Um die Frage zu beantworten: Bei uns entscheidet der Kunde, was gut ist. Denn jeder Kunde hat jederzeit die Möglichkeit, einen Beitrag von Fyrfeed zurückgehen zu lassen. Dann wird dieser überarbeitet, und zwar so lange, bis der Kunde vollständig zufrieden ist. Das kostet den Kunden keinen einzigen Cent extra. Für mich ist das aber sehr wichtig: Dass Kunden das Gefühl haben, dass sie sich mit den Beiträgen, die sie bekommen, vollständig identifizieren können. Dieses Feedback der Kunden ist daher unser Gradmesser für Performance.
Sie haben den Fokus auf B2B-Unternehmen gesetzt. Warum, und was ist der Unterschied zu B2C-Kommunikation?
Es gibt einen großen Unterschied zwischen B2B- und B2C-Kommunikation. Im B2C-Kontext liegt oft ein Fokus auf Infotainment, wobei das Entertainment, das ja im Begriff steckt, den größten Anteil hat. Mit anderen Worten: Die Inhalte sollen in erster Linie Spaß machen und lustig und klamaukig sein. Bei der B2B-Kommunikation hingegen stehen konkrete Inhalte im Vordergrund: Informationen, Daten, Zahlen, Fakten, Wissen. Content im B2B-Bereich versucht über konkrete Mehrwerte den Kompetenzbeweis zu erbringen und Aufmerksamkeit zu generieren. Das ist einfach eine völlig andere Ebene der Kommunikation. Für Fyrfeed haben wir uns früh entschieden, einen klaren B2B-Fokus aufzubauen, und das ganze Unternehmen ist darauf ausgerichtet, genau diese Art von Beiträgen richtig gut hinzubekommen. Wenn wir beides miteinander vermischten, dann würde sicherlich die Qualität darunter leiden, weil das Unternehmen ständig zwischen diesen beiden Stilen hin- und herspringen müsste.
Unternehmen gibt es ja in Berlin jede Menge. Inwiefern profitieren Sie sonst vom Standort?
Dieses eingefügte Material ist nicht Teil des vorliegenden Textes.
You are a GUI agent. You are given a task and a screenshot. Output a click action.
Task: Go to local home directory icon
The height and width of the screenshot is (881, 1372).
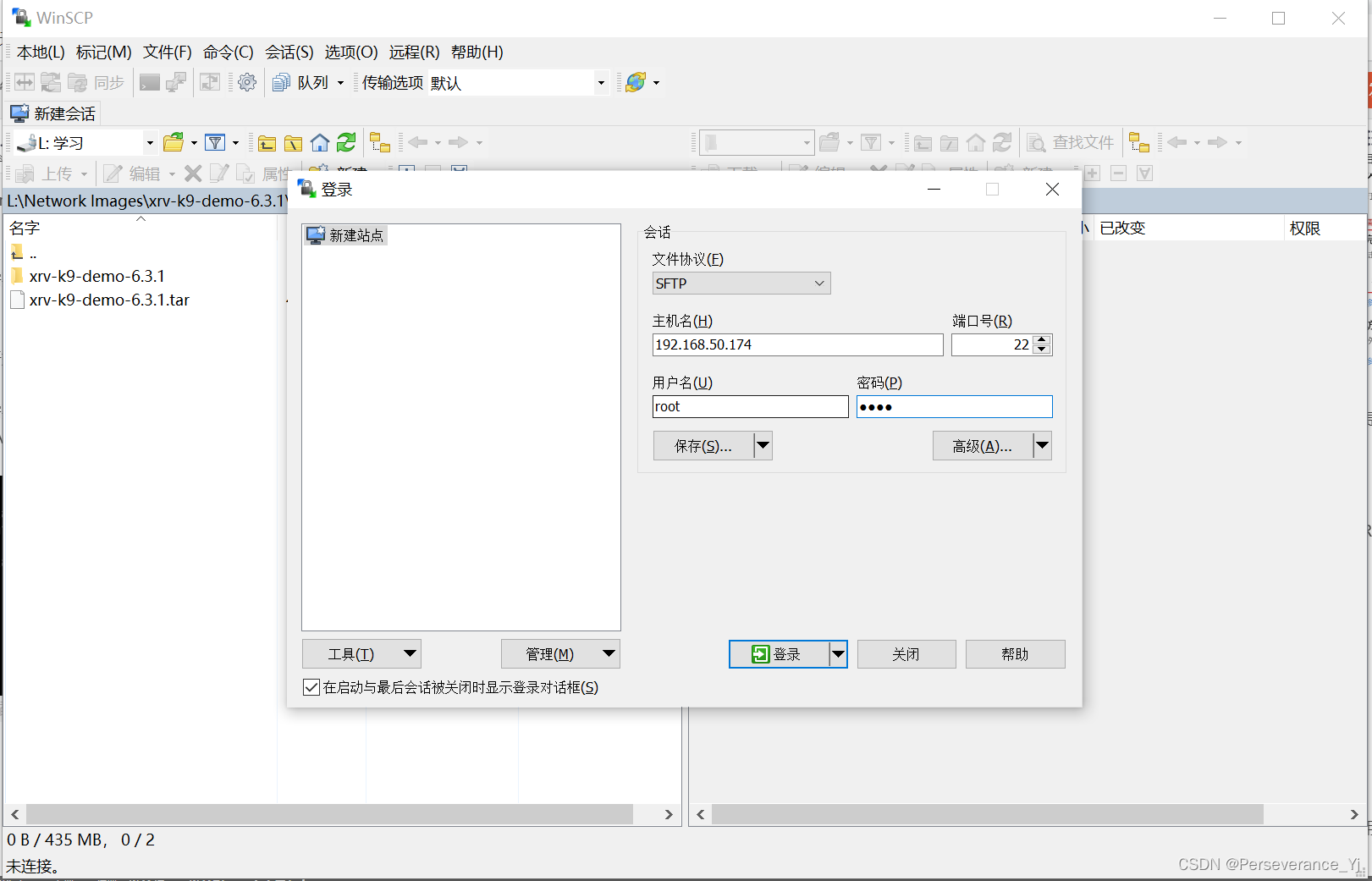320,142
Berlin beherbergt das größte und aktivste Startup-Netzwerk Deutschlands. Das ist ein unschätzbarer Vorteil: Weil sich die Unternehmer – gerade in Berlin – gegenseitig unterstützen, findet ein reger Erfahrungsaustausch statt. Davon profitieren alle. Wer will, kann in Berlin jeden Tag auf Events und Meetups andere Startup-Unternehmerinnen und -Unternehmer treffen. Ich kann das nur jedem empfehlen – ich lerne hier ständig unglaublich spannende Menschen kennen.
Was sind die Pläne von Fyrfeed für das weitere Jahr 2024?
Wir haben in den letzten Jahren vor allem an der Technologie gearbeitet und sind jetzt bereit, Fyrfeed einer viel größeren Gruppe von Unternehmen zugänglich zu machen. Wir haben auch etwas sehr Spannendes und Aufregendes geplant – aber mehr kann ich leider noch nicht verraten.
Und wo wollen Sie in fünf Jahren stehen?
Der Markt für B2B Content Marketing wächst rasant. Unser Ziel ist es, der De-facto-Standard für Content Marketing zu werden. Statt teurer Agenturen oder aufwendiger Inhouse-Teams ist Fyrfeed die viel bessere Lösung.
Klingt so, als wäre das Buch noch lange nicht fertig. Viel Erfolg und herzlichen Dank für das Gespräch!